Just as in the example above, the equations are redundant. We see that $(i)x= y$ and $vec(v) = ((1), (i))$

There are two notably special cases for eigenvalues and eigenvectors; these are when you have repeated eigenvalues or zero as an eigenvalue. These are notable because (as you would think) there is only one eigenvector associated with a repeated eigenvalue, which impacts how you set up the general solution for a system with repeated eigenvalues. Additionally, if zero is your eigenvalue, Blanchard, Devaney, and Hall state, "This case is important because it divides the linear systems with strictly positive eigenvalues (sources) and strictly negative eigenvalues (sinks) from those with one positive and one negative eigenvalue (saddles)" (319). If you do not understand what is meant by this, you may wish to review how to classify equilibria.

Basically, the steps of how you go about finding the corresponding eigenvector for a repeated or zero eigenvalue is the same as above, but these cases are distinguishable because of each step finding eigenvalues, finding eigenvectors, and setting up the form of the general solution build on each other.

As it Relates to the General Solution

As we previously mentioned, we are going to use eigenvalues and eigenvectors to come up with the form of our general solution. It is important to understand why eigenvalues and eigenvectors are related to a solution.

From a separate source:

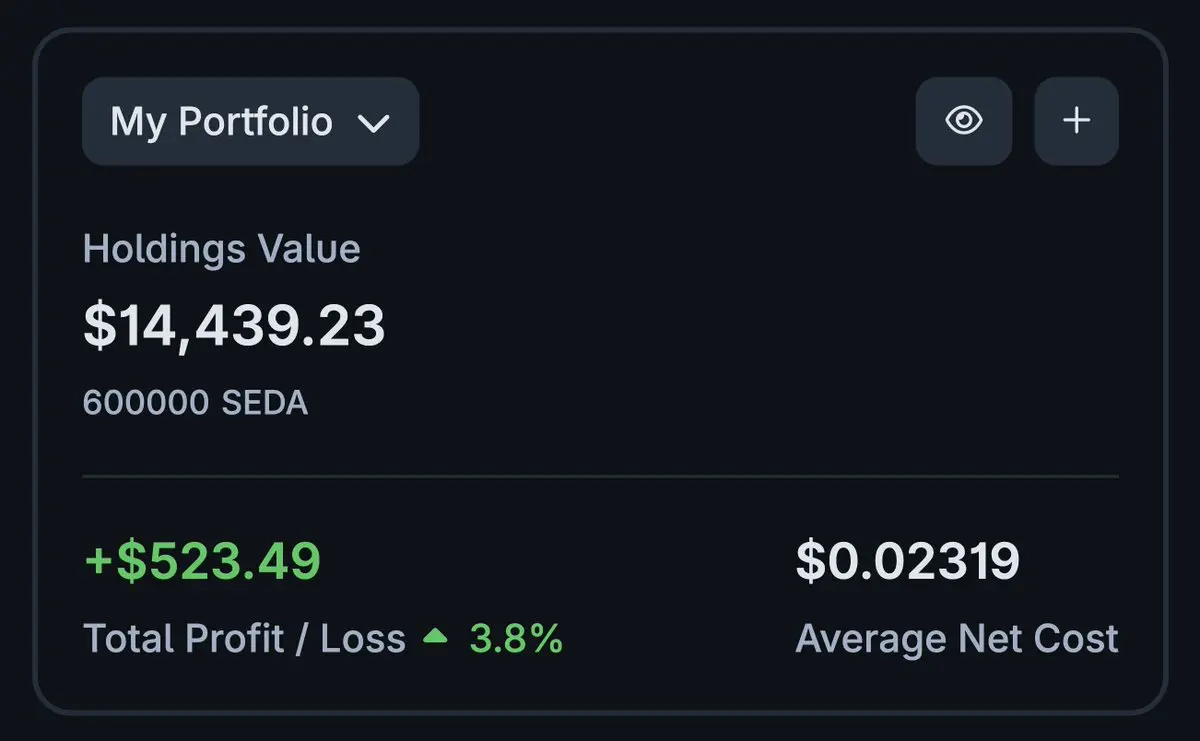Select the Total Profit / Loss label
Viewport: 1200px width, 741px height.
(x=244, y=638)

For first-order systems of equations, we say that eigenvalues and eigenvectors lead us to a straight-line solution; straight-line solutions are "the simplest solutions (next to equilibrium points) for systems of differential equations" (260). Based on direction fields of systems of differential equations, it is easy to see "special lines" where vectors in the direction field all point in the same direction, either towards or away from the origin. Blanchard, Devaney, and Hall state, "That is, if $bb"V"$ =(x, y) is on a straight-line solution, then the vector field at (x,y) must point either in the same direction or in exactly the opposite direction as the vector from (0,0) to (x,y)" (260). By noting that $((a, b), (c, d)) vec(v) = vec(v) lambda$ we algebraically relate how straight-line solutions appear in a direction field to how they can be computed. This is important because it allows us to find both trivial and non-trivial solutions, given $lambda!=0.$

When it comes down to relating eigenvalues and eigenvectors to the general solution of a first-order system of equations, we will leave it up to you to back up and prove that these forms are correct because that would take up more space and time than we have allotted for, but you may want to review things such as the guessing method for differential equations, the linearity principle, integrating factor, and more to help you out with this deeper understanding!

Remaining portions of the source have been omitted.